2) Make it Passive Perception DC ~20 to notice upon reset, that the statue(s) given the correct item, holds onto it's item for a few seconds longer. Reduce the DC by 1 each time they fail.
3) Reward them for get the order right.
 

Nakana

Explorer
This doesn’t answer your question, but I think what you have here is an opportunity for an amazing campaign instead of a one room puzzle.

Each statue needs the proper object. The search for each object becomes a quest in its own right (the objects are not in the room, they must be found and brought here).

Matching the object to the correct statue should be easy based on appearance and pose. But the sequence should be detailed in a story/fable that links all statues together.

That’s just my two pennies, sorry if it didn’t help. I do love how imaginative it is though!
 

aco175

Legend
I think that placing 6 items in order may be too many and people would fail too many times before success. I tend to go no more than just 4 items.

Another idea is to present them with a clue to the first item to be placed, almost a free start to the first item. They get a note from someone in town or maybe a note on a dead body entering the dungeon. Maybe some carvings on the floor from another group that tried to get past the trap and failed.
 

I think that placing 6 items in order may be too many and people would fail too many times before success. I tend to go no more than just 4 items.

Another idea is to present them with a clue to the first item to be placed, almost a free start to the first item. They get a note from someone in town or maybe a note on a dead body entering the dungeon. Maybe some carvings on the floor from another group that tried to get past the trap and failed.
I do have clues that involve the fountains, I didn't want them to have to spend an entire session on it lol. I want a riddle at the base of the one statue without their hands out telling them what order to put them in, which I did state in the initial post lol. The fountains flow with a liquid that indicates what would be their item would be as just an extra hint.
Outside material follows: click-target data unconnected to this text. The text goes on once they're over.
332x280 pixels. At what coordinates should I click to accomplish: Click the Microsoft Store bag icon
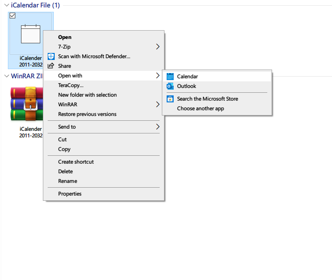coord(170,99)
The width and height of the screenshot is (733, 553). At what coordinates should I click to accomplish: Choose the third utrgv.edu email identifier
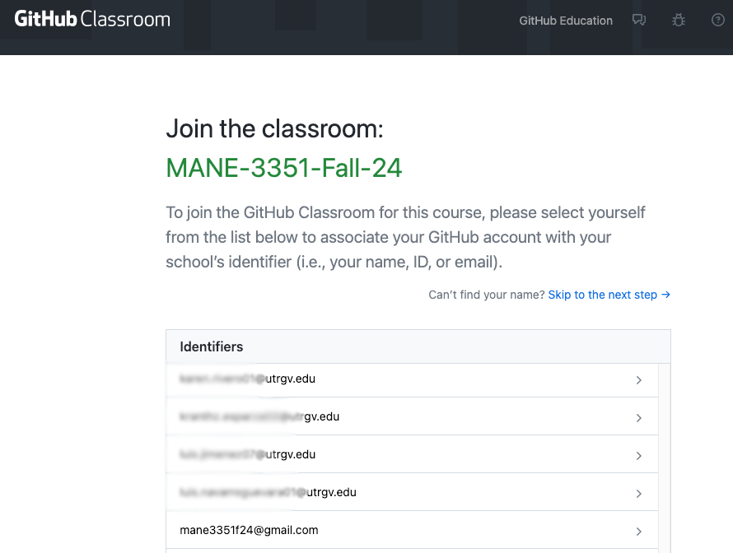248,454
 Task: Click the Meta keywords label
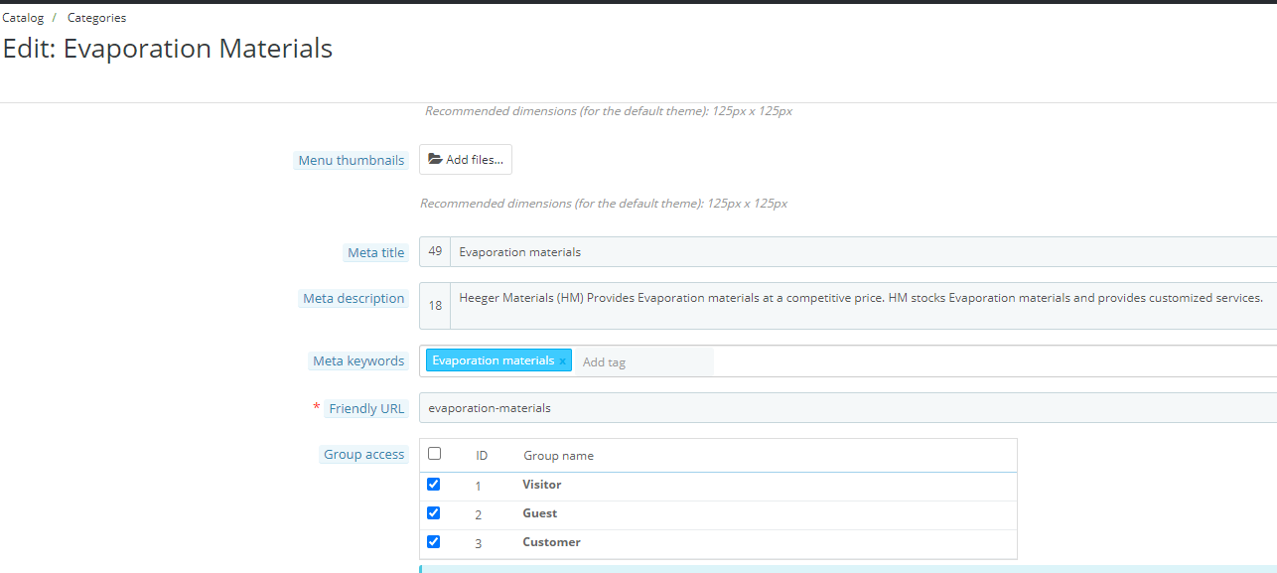[x=358, y=361]
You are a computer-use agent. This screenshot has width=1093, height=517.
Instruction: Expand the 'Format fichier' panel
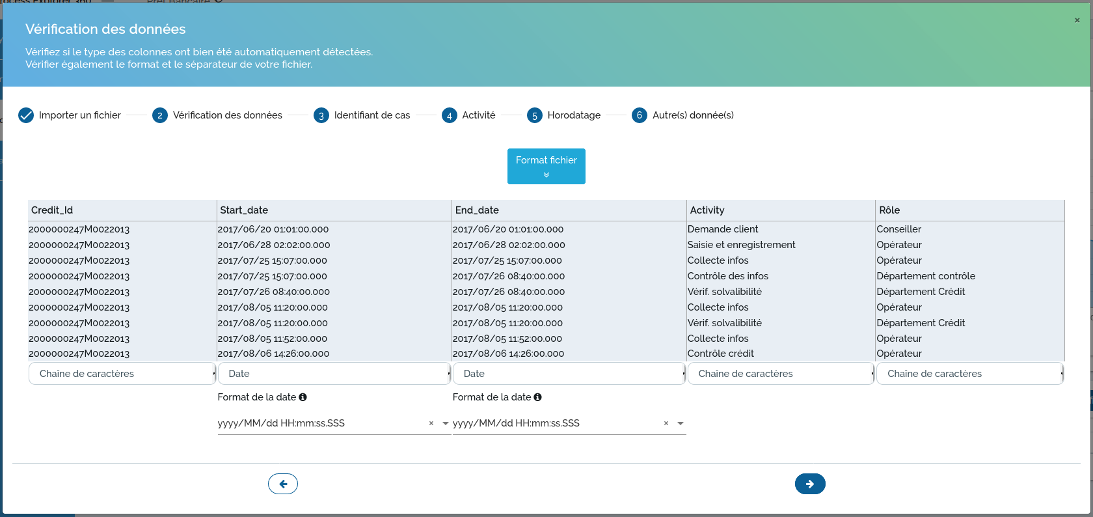(x=546, y=166)
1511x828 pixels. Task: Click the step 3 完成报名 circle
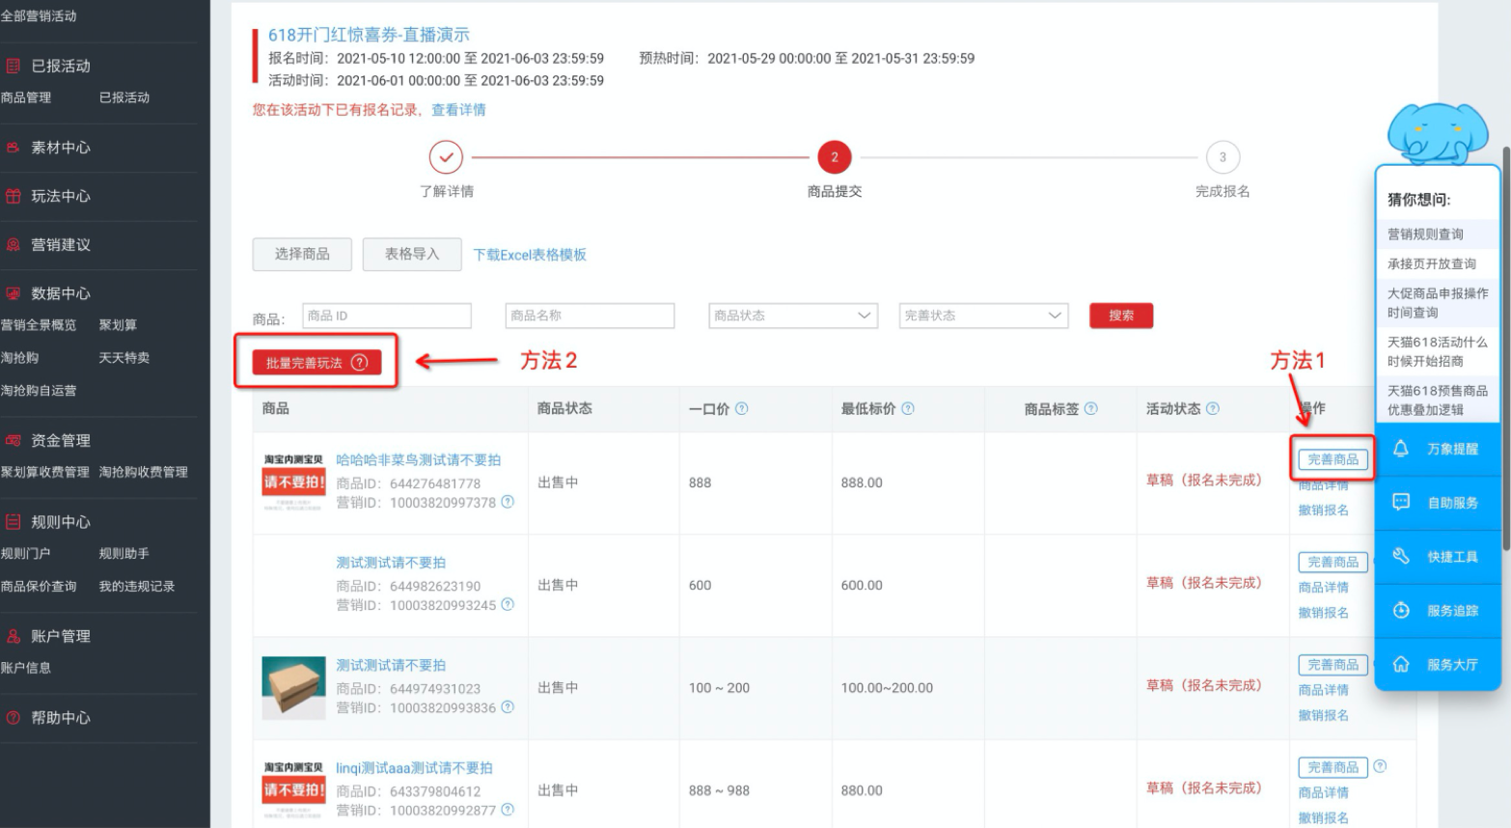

I have:
  1. Ink for the book
  2. Mud for the scythe
  3. Molten metal for the hammer
  4. Blood for the dagger
  5. and either Saltwater for the trident or a stationary plant fountain with vines coming from the hands going into a small flower bed below for the bow as a link to the hunger/gatherer thing.
The last one would flow with liquid gold once they are all placed properly to show the prosperity of the newly budding city.

I don't have plans to have them constantly mess up. the items would fall to the floor just outside the little pond they stand in and I'm pretty sure that they would remember which one they had put. I'm trying to add as many hints and clues as to what they are to do, I just don't want to hand them the answer either.

I do like the idea of a hint though for the first. I might add something like that if I can. I don't want a body in there....maybe? Not sure on that yet.
This doesn’t answer your question, but I think what you have here is an opportunity for an amazing campaign instead of a one room puzzle.

Each statue needs the proper object. The search for each object becomes a quest in its own right (the objects are not in the room, they must be found and brought here).

Matching the object to the correct statue should be easy based on appearance and pose. But the sequence should be detailed in a story/fable that links all statues together.

That’s just my two pennies, sorry if it didn’t help. I do love how imaginative it is though!
Also, for Nakana, I was thinking it over and while I do like this as an idea for a campaign, I know a lot of my party don't like these types of campaign settings, where they rely on a puzzle type thing to move the story along. It's hard to explain lol I'm sorry. They are alright with small puzzles, but not an entire campaign involving one. If you want to, you can use it. I might even use it for a different group if I ever feel confident enough to DM for random strangers. I just know my current table would not be too interested lol.